Flirting and Squirting

I know I normally write about actual things that have happened to me during the week, and I will get on to some of that for sure, but I wanted to look at the subject of my reputation within SL.

As everyone knows I think, in FL I am a shy and retiring little flower, happiest when knitting hats for kittens and pruning my erm (nips off into google) hibiscus!

In SL for some reason, I seem to have got a reputation for being a flirt. Some days I ask myself how it is even possible because I’m one of the least flirty people I know.

And then Thom and I had a conversation about me not feeling very well that day and certainly not up to any schenanagins…

Thomas Thaler: next time meri gets horny and i have a headache
Thomas Thaler: i will resist all temptations
Thomas Thaler: including .. but not limited to
Thomas Thaler: sucking finger
Mericat Ireland: haha
Thomas Thaler: wiggling ass
Mericat Ireland: hahah
Thomas Thaler: revealing cleavage
Thomas Thaler: then talking about dirty vids
Mericat Ireland: the saying of mmhmm
Thomas Thaler: yep that too
Mericat Ireland: hair twiddling
Mericat Ireland: tongue clicking
Thomas Thaler: yeah
Mericat Ireland: winking
Thomas Thaler: yep
Mericat Ireland: okay hun, it’s good to note these things for yourself, I wouldn’t want you to feel taken advantage of.

But! In my defence, those appear to be physical ‘tells’ of flirting that would not be visible within SL.

I put it to you, my friends, my judge and jury, that actually, I am not a flirt at all, it’s all in YOUR minds 🙂

P.S. Arfing doesn’t count as flirting, it’s a sign of affection.


Last weekend was Pixelfest, a music festival organised by Lucifer Bates and RussodelRusso Husar at the Looni Bin. A wide variety of acts and DJ’s were on and I was to follow Elvis. Yep, not something many can claim!

I organised my set the day before and was feeling fiiiiine, I love things like that – until I got there and then upon seeing Elvis and his band on the huge stage with their huge shiny twirly props I thought ‘How the hell am I going to be able to follow that?’

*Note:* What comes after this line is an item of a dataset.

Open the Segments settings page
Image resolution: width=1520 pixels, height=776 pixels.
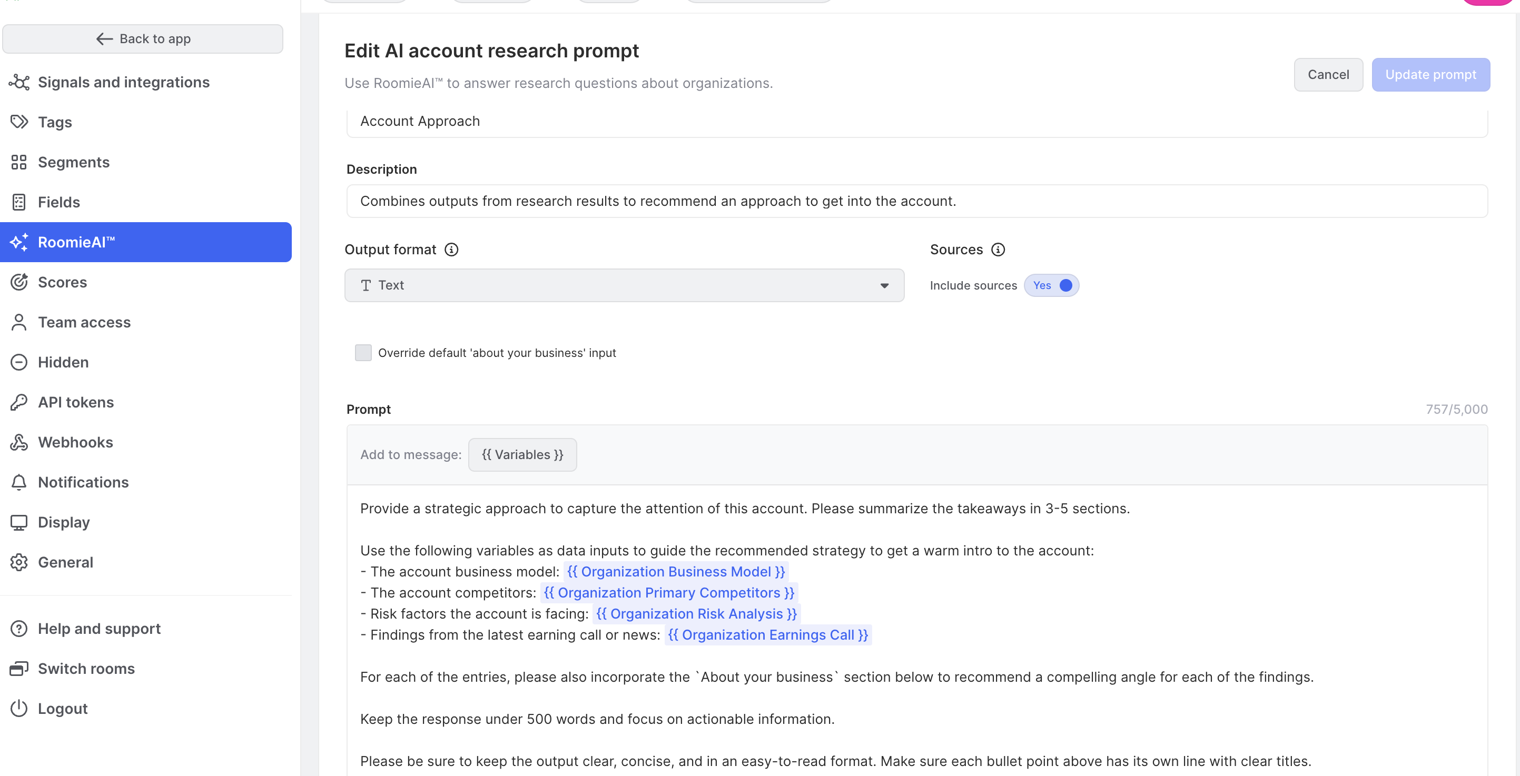coord(74,162)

I have to ‘fess, it was not all down to staging either, Bubba was really good, the way he talked to the crowd and joked around was so professional and relaxed.

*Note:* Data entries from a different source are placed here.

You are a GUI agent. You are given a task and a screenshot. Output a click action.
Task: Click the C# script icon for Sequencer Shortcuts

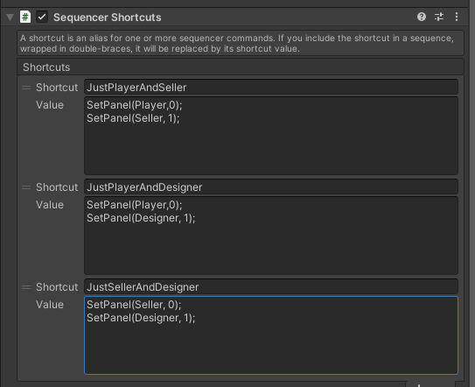click(x=25, y=17)
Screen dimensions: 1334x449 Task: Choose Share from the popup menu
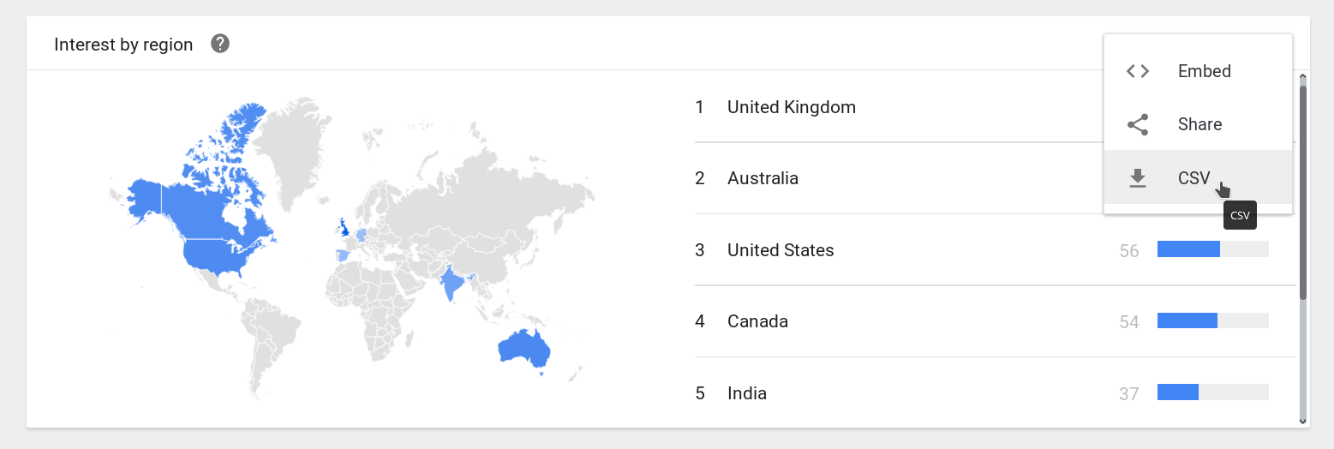click(1198, 124)
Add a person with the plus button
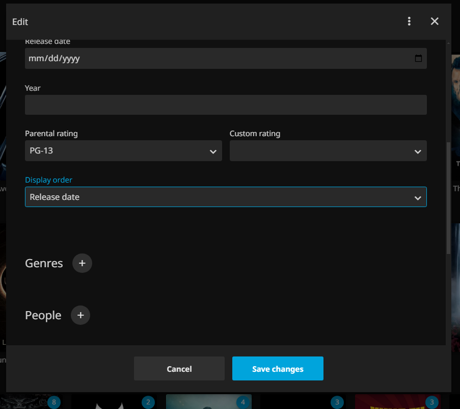460x409 pixels. click(x=80, y=315)
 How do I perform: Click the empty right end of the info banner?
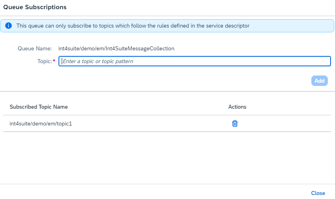pyautogui.click(x=293, y=26)
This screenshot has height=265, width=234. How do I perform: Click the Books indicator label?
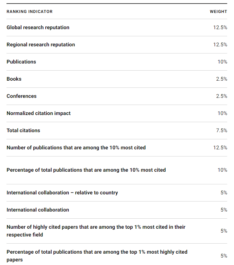(x=14, y=79)
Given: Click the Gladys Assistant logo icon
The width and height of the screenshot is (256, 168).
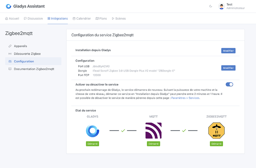Looking at the screenshot, I should 9,6.
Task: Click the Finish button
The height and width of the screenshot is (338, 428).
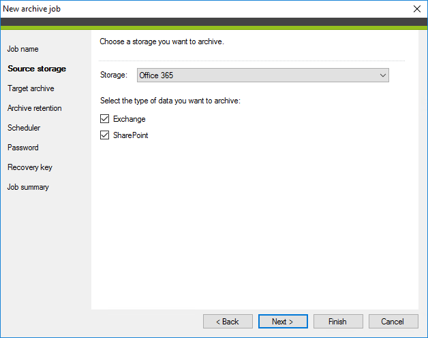Action: pos(337,321)
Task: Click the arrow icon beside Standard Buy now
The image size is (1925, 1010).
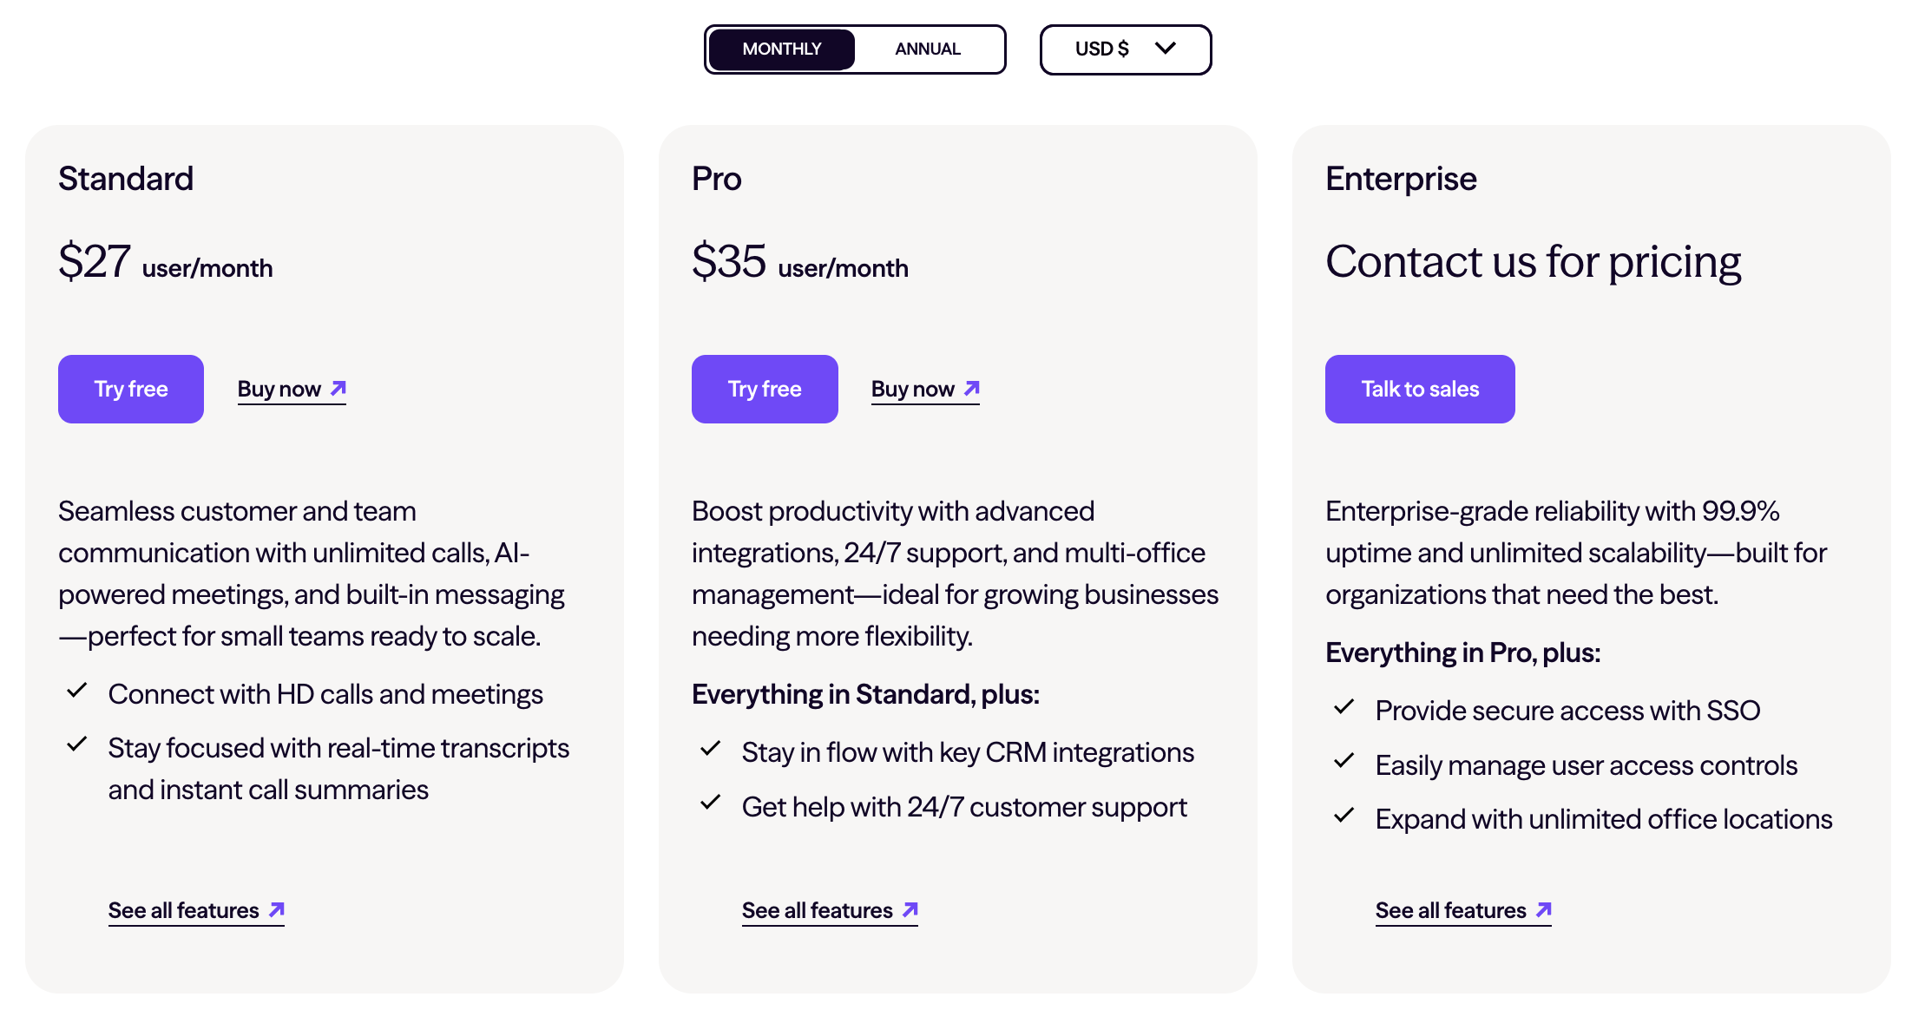Action: tap(338, 388)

So yeah, I was scared. But I was heartened by the fact that most people stuck around after Bubbaelvis had gone to listen to my set and to solve the fact that I was one small ava on one huge stage without twirly things to make me look biiiiiiiiiiig, I got some of my friends up dancing with me.

As I said on stream between songs ‘I’m not Elvis, I can’t fill the stadium, but hell, at least I can fill the stage’

It was fab – a great event, organised by some great people. Those folks at the Looni Bin sure know how to make you feel welcome. I will most definitely be going over to say hi.

I’ve deliberately left this until last because it made me laugh soooooooo hard.

The names have been changed to protect the unpeed upon.

Anyone who has been to one of my sets before knows that if you don’t dance, I threaten to pee on your shoes. Well it was a big stage and I felt that I probably couldn’t aim accurately enough to pee on anyone’s shoes, so… I said;

Mericat Ireland: Now dance afore i spray pee
Mericat Ireland: YEEEEEHAAAWWWWW!!!!!!
Hermon Hammerer: lol mericat
P*nd*ra Br**db*n: Have we just been threatened with urine?
P*nd*ra leaves

Hmm… yep. I threatened an audience with ‘urine’ – grins. Just goes to show, you can’t please all of the people all of the time. Ironically, I nearly peed my pants laughing. Poetic justice some might say. Punk lives through Mericat Ireland hahahahaa!

Many thanks to Loonia,, Hermon, Janus, Lucifer and Russo for putting up with me.


Finally, I took some photos yesterday and here are some gratuitous Meri photos, just cus I’m vain that way

I do love playing with photos from SL and in these, I have messed around a bit with backgrounds, in one I’ve put in a camera – as you can see – but I have not airbrushed the ava – so hey, I can’t be that vain 🙂

I have to go to the Dentist this afternoon because a tooth has been hurting – wah. So I’ll catch you all again soon.

Big loves and thank you for another week of fun

3 thoughts on “Flirting and Squirting

  1. Hahaha … Does the topic of "urine" come up so often as to need it's own label? O.oFlirting, at it's best, is a subtle art form. And from what I can tell … Yes you are!

  2. Meri can't be a flirt because I've known her over a year and it's taken that long to notice she has great breasts, and that was only cos she asked me to look at a demo tattoo. In fact I was slightly taken aback to discover she is in fact a woman.